The next classic film to be re-released in cinemas* as a celebration of its release on Blu-Ray is Jurassic Park.

Back in 1993 I was an 11-year-old** dino-obsessive with the privilege of going to see the much-hyped dinosaur-resurrection movie Jurassic Park at the now non-existent Palace Cinema in Wellingborough. I remember at the time being wowed by a ground-breaking and trend-setting Speilbergian mixture of animatronics and CGI effects, and assaulted from all angles by a story that was at once emotional, witty, suspenseful and terrifying, whilst providing nourishment for my already well-developed geek-streak.

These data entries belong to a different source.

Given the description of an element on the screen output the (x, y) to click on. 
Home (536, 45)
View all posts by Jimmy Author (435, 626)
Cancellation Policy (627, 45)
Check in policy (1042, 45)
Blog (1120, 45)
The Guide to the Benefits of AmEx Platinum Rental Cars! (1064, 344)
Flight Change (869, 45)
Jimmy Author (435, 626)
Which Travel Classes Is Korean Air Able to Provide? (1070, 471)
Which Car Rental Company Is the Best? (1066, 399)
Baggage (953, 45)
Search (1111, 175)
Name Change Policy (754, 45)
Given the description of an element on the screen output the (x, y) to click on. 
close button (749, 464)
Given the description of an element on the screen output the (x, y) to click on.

Here's the original trailer:


So, in 2011, when I heard that this movie - one of few that stand out from the background of many movies that I saw as a child*** - was being re-released, the decision to go and see it was not one that really had to have any thought put into it. This time, I took a trip with three friends to the Cineworld at Northampton's Sixfields complex.

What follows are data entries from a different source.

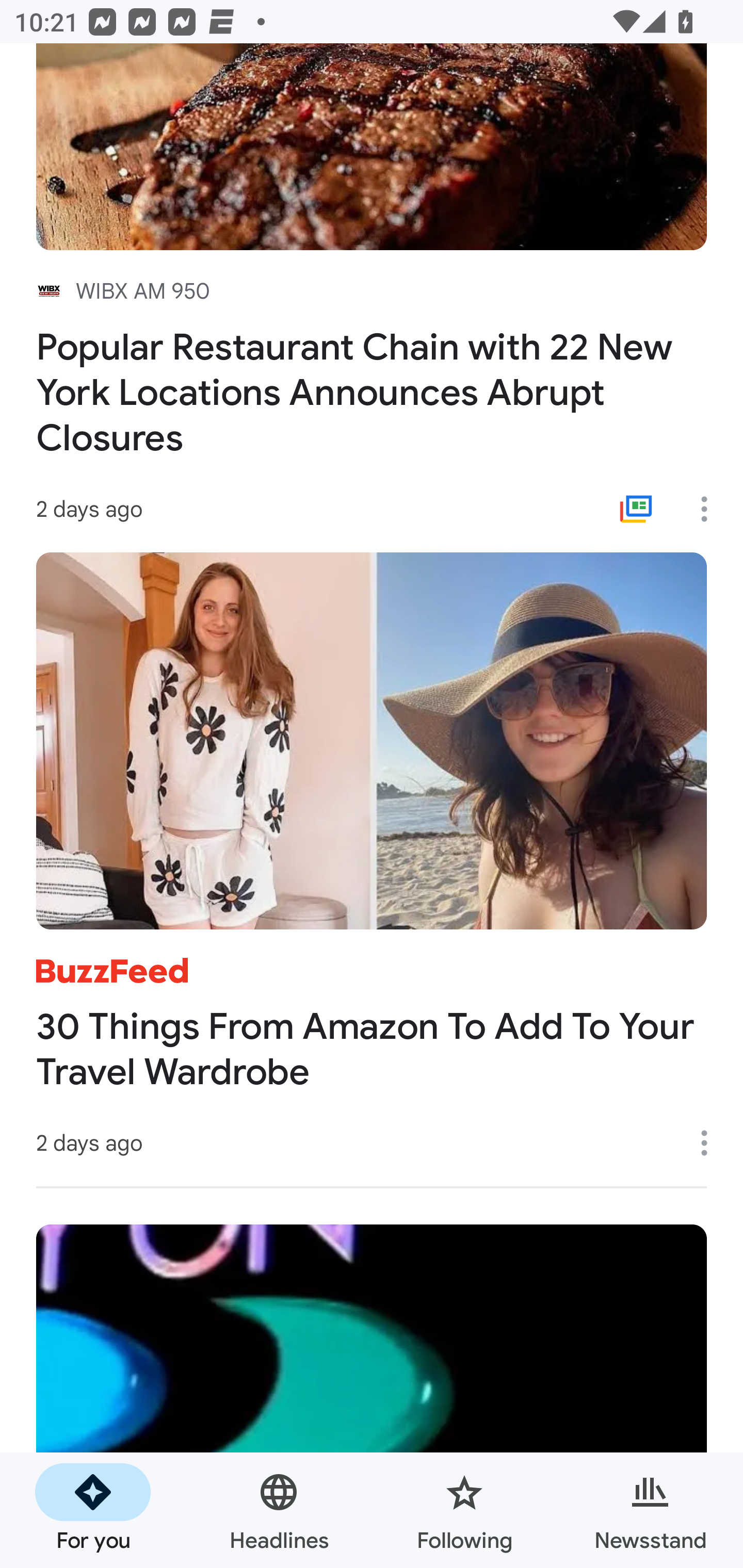
More options (711, 508)
More options (711, 1143)
For you (92, 1509)
Headlines (278, 1509)
Following (464, 1509)
Newsstand (650, 1509)
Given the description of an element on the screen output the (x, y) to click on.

Some things have changed since I last saw the movie; back in 1993 my parents bought my ticket, and alongside a drink and some popcorn they got change from a fiver. In 2011, my ticket plus a bag of M&Ms had me breaking into a £20 note. Also, having completed a maths degree in the interim, Doctor Ian Malcolm's previously impressive mathematical topic-dropping and elucidation had turned into a list of words gathered at random from The Ladybird Dictionary of Mathematics. Other than that, however, I didn't notice a lot of difference: my childlike excitement at seeing dinosaurs brought to life was still there, and the effect was much the same as it always was due to the fact that the visual effects don't seem to have aged at all- they hold themselves favourably against many much more recent big-budget movies, and even blow a few of them out of the water. The film was still, to my more adult mind, alternately funny, emotive and terrifying (and yes, I mean terrifying rather than simply scary); the storyline kept my attention, and the imagery, now-iconic sound-effects, and classic musical score tickled my senses in much the same way as they did eighteen years ago.

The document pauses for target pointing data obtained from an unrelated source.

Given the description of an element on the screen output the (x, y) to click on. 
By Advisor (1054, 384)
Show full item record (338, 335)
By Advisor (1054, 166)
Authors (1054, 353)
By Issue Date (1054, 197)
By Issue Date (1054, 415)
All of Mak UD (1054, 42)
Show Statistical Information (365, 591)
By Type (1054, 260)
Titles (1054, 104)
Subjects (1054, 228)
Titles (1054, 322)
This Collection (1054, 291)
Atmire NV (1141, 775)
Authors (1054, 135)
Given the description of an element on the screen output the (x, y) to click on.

I had the dual pleasure of attending the screening with one friend who also remembered the film from the first time round, and also two friends who had never seen it before. Both said they enjoyed the film, and I certainly enjoyed noticing them as, in the scarier and more fraught moments of the film, one squirmed in her seat in fear, and the other almost ripped her boyfriend's arm off in terror.

If you've never seen Jurassic Park, I thoroughly recommend taking what's left of the opportunity to do so on the big screen. If you saw it first time around, go and relive part of your childhood. Sometimes movies don't age very well, but this is one that hasn't aged at all.




* The last one I cared about being Back To The Future.
** About the same age as Lex.
*** I can even remember that we sat toward the back-left of the cinema screen in which we saw it, and that I also had a bit of a crush on Lex at the time.